The last month has been exceptionally stressful at work. Insanely busy, short-staffed (by that I mean, no staff), looooong hours and a lot of other BS. Even though I come home exhausted and tense and vowing never to go back, each morning I wake up and drag myself in for another 12 hour day. I hate it, but I also love it. I feel a sense of accomplishment because all this responsibility means simply, I'm responsible. I worked hard for these moments and I won't spend my time wishing it were different. Still...the stress does get to me.

But that's not why I cried.

Today was a promotional "Hot Dog Day." I remembered last night around 923pm and at 930pm found myself walking around a 24 hours Wal-Mart in my pj's stocking up on hot dogs, buns, soda and chips. It was now 308pm and I had yet to eat anything-busy as I was. My cell rang. A number I didn't recognize, so I answered. It was the lawyer working on my dad's case. She wanted to update my address (it only took 7 months) and then told me the insurance company may be ready to settle as soon as next week. I thanked her and got off the phone. Then the tears came.

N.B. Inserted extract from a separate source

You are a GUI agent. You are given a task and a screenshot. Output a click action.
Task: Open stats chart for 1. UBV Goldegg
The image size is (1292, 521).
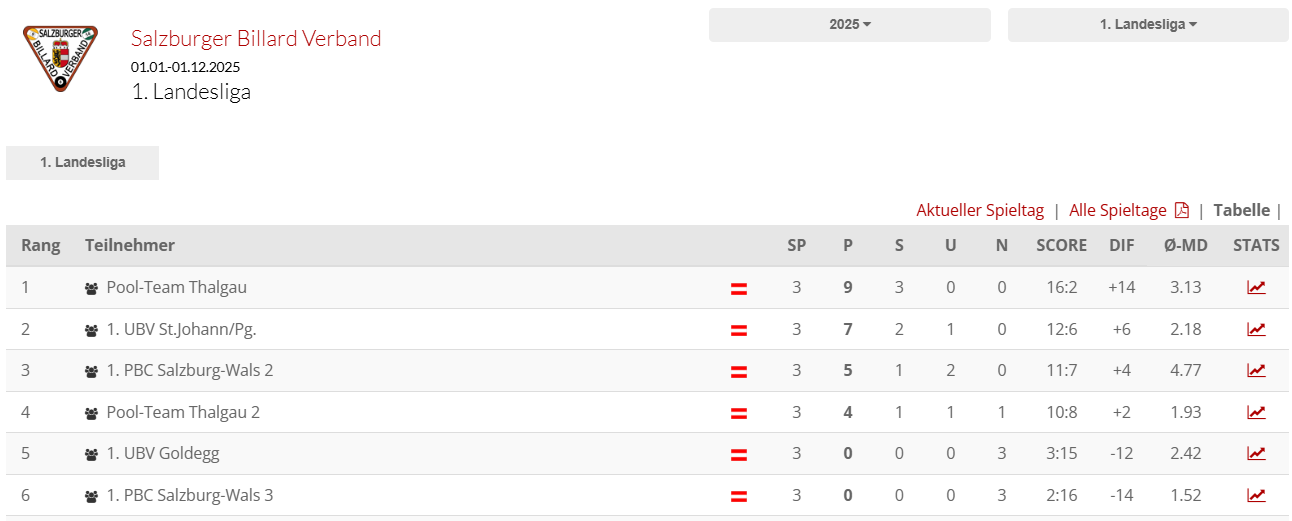pos(1256,454)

I couldn't stop it. I sniffled. I wiped my eyes. I willed myself to stop and the harder I tried, the faster they fell. We were closing in less than an hour and the day was winding down. Still, I was embarrassed. I went to the bathroom and cleaned up, but I couldn't face myself in the mirror. Ashamed I was being weak and someone might catch me in this precarious situation. I stood in the middle of the bathroom and, avoiding the mirror, stared at the toilet. The same toilet seat I left down and some stupid boy peed on yesterday instead of lifting up and that was the final straw so I forced my borrowed help to clean the restrooms today. The first time in 5 weeks they had been cleaned. Why did I care what some stupid bad-aim boy cared about me? So what if I was crying at work? At least I know not to pee on the frigging toilet seat or would clean it up if I did!

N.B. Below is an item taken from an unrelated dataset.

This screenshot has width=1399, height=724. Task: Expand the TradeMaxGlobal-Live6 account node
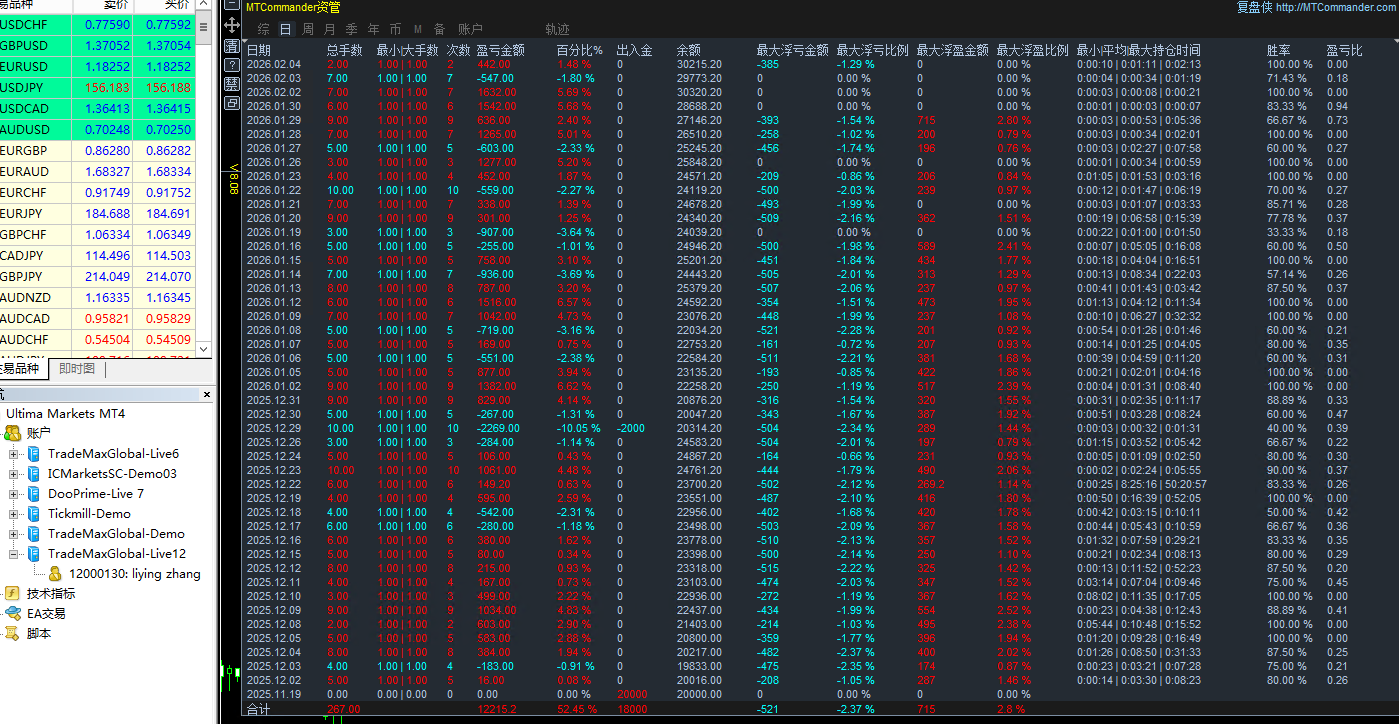click(x=14, y=454)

And now I was crying more. I couldn't stay in the bathroom, hiding, for the next 40 minutes, so I emerged to face whatever criticism would come. But no one was in the showroom. My employee was in the warehouse. The phone didn't ring. I sat down at my desk and just stared at the computer screen daring someone to interrupt. Nobody did. I left the blinds up and my door wide open and my eyes red and wet. I almost wished someone would come by. Notice me. Ask me.

My CSR locked up and left for the day. I planned on staying late, but I couldn't. Call me petty, selfish, lazy. But I just didn't care-I needed out of there.

I drove to a bookstore-the one farthest away from me-to buy a book that I already purchased and was being shipped to me. On the long drive I thought about calling my dad. I always called him after a long, stressful day. Or when I was stuck in the car, in traffic. Today it was both, but his phone wouldn't be answered. I called a friend instead. When she had to go, I spoke to another.

I got to the bookstore, bought my book, sat in the car and read. I only meant to read for a while to clear my head. Four hours later it was dark and I finished the book. With nothing more to do, I drove home.

Another long, empty drive. Alone. I could have turned on the radio or drove faster, instead I called through my phone book. Dialed until I got hold of someone. And talked. I wanted to spill all my secrets, but the words wouldn't come. Afterward, I could only think about what a horrible friend I was.

When I got home, a package was waiting for me. My friend's daughter drew me a picture and sent me a care package. My brother and my husband called me thinking I was still out and they were worried. It struck me odd that people should care about me when I am incapable of connecting to others. I shut them out and push them away and I don't trust or get too close. I never get hurt. I thought about my dad's memorial and who would be there when I died. Then I showered.

As the filth of the day washed down the drain, I stared off wearily; distant. In the corner of the shower I noticed what appeared to be a ratted strand of hair and I flicked water at it to rinse it away. When it didn't budge, I bent down for a closer inspection. Through blurry eyes and grief and sorrow and stress and the weight of the world, I recognized the tangled mess as only someone with my severe phobia could: a spider occupied the shower with me. Was it dead or alive? I let the water stream over my shoulders and down my fingers and poked at it in waves. Normally paralyzed by my fear, today I towered over the beast, curious.

My enormous cat Bond sat right outside the shower doors. He guarded me. Protected me. But the very thing he defended against was inside. It taunted me when I was most vulnerable. Naked. Bare and weaponless my fear laid before me. The cat leaned across the bathmat blocking the shower door. At that moment I realized he was my warden. My savior unwittingly kept me locked in my prison.



I showered. With the spider in its corner and me in mine, I showered. Not in fear, but with my fear. Because I was Strong and Empowered.

Because in that moment there were more important things that terrified me.

1 comment:

  1. I know exactly how you feel. call me, we will chat when you have those days. I had one of those on Tuesday.